======== Data shown ========

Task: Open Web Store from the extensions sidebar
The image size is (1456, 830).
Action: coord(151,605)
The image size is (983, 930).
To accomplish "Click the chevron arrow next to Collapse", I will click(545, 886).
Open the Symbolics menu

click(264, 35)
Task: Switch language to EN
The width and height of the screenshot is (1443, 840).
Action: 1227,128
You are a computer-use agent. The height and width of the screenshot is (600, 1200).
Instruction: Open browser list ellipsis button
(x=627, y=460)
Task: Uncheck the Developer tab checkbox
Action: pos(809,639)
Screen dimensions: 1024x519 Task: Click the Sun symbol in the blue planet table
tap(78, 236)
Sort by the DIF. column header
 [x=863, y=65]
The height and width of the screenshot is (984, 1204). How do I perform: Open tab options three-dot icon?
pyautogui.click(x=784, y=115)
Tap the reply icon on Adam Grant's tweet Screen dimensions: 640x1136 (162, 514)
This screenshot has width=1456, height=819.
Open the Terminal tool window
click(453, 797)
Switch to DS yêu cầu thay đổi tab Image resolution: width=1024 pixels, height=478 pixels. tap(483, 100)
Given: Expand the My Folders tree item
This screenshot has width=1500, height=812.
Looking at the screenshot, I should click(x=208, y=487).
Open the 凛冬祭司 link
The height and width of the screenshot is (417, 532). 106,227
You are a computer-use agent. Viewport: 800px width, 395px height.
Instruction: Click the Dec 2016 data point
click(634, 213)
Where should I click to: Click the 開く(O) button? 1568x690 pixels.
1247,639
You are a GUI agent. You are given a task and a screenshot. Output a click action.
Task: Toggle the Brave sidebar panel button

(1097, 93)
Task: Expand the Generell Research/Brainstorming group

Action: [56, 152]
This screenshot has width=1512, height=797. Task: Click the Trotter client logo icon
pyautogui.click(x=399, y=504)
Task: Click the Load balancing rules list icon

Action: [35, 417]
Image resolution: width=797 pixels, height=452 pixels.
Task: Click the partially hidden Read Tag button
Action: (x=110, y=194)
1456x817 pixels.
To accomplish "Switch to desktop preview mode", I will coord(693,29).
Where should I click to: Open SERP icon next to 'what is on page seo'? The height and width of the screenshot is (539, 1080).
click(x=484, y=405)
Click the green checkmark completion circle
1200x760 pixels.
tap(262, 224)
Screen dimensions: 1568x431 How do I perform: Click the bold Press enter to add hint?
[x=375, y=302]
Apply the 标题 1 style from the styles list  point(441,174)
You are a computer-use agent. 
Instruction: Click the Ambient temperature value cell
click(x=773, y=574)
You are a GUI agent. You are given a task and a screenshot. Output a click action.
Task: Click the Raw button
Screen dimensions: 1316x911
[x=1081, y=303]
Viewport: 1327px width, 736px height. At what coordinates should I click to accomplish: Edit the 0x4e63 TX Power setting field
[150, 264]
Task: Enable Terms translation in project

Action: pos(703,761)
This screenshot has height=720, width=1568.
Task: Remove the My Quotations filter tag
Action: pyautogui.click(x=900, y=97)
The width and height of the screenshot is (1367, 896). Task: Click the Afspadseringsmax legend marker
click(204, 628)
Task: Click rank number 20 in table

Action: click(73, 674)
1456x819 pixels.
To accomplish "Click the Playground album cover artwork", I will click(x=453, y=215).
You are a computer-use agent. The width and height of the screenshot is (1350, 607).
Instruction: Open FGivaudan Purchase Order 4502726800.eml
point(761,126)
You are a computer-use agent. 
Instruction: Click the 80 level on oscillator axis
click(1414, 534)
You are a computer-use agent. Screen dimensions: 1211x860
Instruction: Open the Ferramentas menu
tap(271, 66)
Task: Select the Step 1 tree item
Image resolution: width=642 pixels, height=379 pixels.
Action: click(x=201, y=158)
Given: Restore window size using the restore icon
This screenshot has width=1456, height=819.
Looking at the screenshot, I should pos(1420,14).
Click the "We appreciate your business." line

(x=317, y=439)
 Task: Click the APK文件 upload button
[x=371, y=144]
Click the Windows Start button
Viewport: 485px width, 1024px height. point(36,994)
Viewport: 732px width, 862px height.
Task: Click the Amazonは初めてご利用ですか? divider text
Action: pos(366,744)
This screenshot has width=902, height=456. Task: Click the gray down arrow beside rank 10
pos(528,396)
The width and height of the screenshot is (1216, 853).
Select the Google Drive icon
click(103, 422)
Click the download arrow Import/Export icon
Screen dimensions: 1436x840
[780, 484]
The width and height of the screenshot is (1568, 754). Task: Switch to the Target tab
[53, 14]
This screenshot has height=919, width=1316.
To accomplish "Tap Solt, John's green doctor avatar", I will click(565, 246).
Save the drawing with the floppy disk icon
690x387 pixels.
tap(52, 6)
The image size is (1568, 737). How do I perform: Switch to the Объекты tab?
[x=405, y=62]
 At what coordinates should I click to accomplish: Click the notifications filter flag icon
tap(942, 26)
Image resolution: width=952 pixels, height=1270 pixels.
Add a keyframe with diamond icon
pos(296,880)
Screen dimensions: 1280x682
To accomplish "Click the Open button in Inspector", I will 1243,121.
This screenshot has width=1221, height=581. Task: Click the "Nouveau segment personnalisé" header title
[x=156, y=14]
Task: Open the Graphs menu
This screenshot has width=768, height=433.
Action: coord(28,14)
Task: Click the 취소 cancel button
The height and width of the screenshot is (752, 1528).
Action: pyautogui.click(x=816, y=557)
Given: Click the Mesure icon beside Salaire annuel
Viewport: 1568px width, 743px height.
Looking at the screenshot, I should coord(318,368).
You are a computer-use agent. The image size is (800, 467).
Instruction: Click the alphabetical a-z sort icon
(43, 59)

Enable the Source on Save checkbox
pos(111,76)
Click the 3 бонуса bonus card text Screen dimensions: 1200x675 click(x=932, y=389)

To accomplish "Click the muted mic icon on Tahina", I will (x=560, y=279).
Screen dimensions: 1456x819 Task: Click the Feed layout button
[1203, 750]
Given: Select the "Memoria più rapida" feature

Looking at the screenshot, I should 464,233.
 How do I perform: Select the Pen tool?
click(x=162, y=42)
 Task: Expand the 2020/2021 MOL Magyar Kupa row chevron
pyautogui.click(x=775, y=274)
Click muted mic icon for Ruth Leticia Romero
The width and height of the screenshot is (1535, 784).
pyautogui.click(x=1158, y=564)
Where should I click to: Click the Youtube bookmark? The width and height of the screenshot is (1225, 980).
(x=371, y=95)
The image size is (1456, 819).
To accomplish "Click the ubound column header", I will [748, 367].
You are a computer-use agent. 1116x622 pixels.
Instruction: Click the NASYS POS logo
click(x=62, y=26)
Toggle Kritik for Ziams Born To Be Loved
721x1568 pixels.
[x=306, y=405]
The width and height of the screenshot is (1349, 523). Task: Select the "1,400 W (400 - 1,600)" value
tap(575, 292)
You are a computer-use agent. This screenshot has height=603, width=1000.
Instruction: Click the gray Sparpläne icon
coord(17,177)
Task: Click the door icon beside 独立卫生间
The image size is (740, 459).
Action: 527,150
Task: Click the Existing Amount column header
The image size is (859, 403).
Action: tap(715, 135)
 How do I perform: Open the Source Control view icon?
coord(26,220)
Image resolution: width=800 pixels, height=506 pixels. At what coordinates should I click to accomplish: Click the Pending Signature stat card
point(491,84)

========

> _Problem to work on_
Please rewrite the entries starting at the line containing "How do I perform: Open the" and ending at the last entry, substituting "Awaiting Signature" for "Pending Signature" and keeping everything else the same.

> _Completed exercise_
 How do I perform: Open the Source Control view icon?
coord(26,220)
Image resolution: width=800 pixels, height=506 pixels. At what coordinates should I click to accomplish: Click the Awaiting Signature stat card
point(491,84)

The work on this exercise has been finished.